Birds and Me, Two Personal Stories

Fledgling Buzzard, Tonfanau 1943.

Fledgling Buzzard, Tonfanau 1943.

Entries in the back of my father's war time bird book.

Entries in the back of my father’s war time bird book.

My father was quiet and resolutely gentle.  When he was gardening, robins (European Robin, Erithacus rubecula) would come on to his hand to feed.  Those were precious moments, away from the cares of the human world, when his face would light up, and ‘spirit’, for want of a better word, shone through him.  A brief inscription in his wartime copy of Birds of the Wayside and Woodland reads: ‘from D + B, 6/8/40.  Replacement of one lost in the “Lancastria”.’  As was so often the case with that generation of men, so much was left unsaid.

He first turned to birdwatching during the mayhem of the Second World War in France.  Amid the chaos of the battlefield he managed to see Buzzards, Owls, Red Squirells, ‘Crested Titmice’, Crested Lark, White Stork, Hen Harriers, Quail, and Firecrest.  The fuzzy picture of a fledgling Common Buzzard, Buteo buteo, was taken on a Welsh mountainside, where survivors of the S.S. Lancastria had been sent to recover.

The Lancastria was an ocean liner, pressed into service to evacuate the retreating British Expeditionary Force from France in the summer of 1940.  On the 6th August she steamed out of St.

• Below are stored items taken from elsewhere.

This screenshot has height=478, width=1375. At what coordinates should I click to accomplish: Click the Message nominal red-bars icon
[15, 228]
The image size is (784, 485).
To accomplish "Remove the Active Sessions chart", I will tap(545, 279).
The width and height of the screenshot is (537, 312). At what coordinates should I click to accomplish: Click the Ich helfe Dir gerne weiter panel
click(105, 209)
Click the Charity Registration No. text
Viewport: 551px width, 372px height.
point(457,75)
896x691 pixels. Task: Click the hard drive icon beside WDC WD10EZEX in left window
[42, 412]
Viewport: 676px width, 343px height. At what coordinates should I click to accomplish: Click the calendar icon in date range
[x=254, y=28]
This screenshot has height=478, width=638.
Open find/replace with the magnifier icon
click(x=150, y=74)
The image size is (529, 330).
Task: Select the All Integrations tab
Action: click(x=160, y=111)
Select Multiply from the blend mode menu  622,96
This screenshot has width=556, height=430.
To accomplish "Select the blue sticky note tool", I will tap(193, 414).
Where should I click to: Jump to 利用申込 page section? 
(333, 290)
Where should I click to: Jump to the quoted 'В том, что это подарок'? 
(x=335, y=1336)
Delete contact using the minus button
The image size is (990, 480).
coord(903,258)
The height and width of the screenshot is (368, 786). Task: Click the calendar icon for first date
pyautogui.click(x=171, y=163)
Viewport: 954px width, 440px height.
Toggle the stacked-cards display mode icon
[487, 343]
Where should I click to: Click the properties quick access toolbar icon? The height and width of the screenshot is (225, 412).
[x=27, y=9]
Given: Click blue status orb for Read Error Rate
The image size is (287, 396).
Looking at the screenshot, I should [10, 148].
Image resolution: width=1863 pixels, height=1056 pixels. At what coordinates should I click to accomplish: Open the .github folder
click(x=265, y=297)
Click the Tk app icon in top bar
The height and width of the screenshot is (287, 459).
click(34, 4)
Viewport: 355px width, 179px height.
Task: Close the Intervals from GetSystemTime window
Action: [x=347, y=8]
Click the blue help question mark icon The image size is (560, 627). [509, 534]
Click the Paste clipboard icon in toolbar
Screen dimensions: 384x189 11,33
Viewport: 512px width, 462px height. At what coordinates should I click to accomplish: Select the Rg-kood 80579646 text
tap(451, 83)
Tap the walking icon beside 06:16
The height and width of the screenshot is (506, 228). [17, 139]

Lazaire without waiting for air support, and was attacked by a single Messerschmitt dive bomber.  More lives were lost than in the Titanic, or for that matter, the Twin Towers, but Churchill understandably supressed the news in order to safeguard morale at a low point in the War.  The plane then returned and dropped flares in an attempt to set all the leaking oil on fire, and strafed survivors with its machine guns.  The man who, towards the end of that decade, became my father spent twelve hours in the polluted sea, surrounded by bodies, before being rescued.  That little Buzzard must, therefore, have played an extremely important part in his life.  Eventually he was sent back to France, and ended up in Germany, so there was more to come, of course.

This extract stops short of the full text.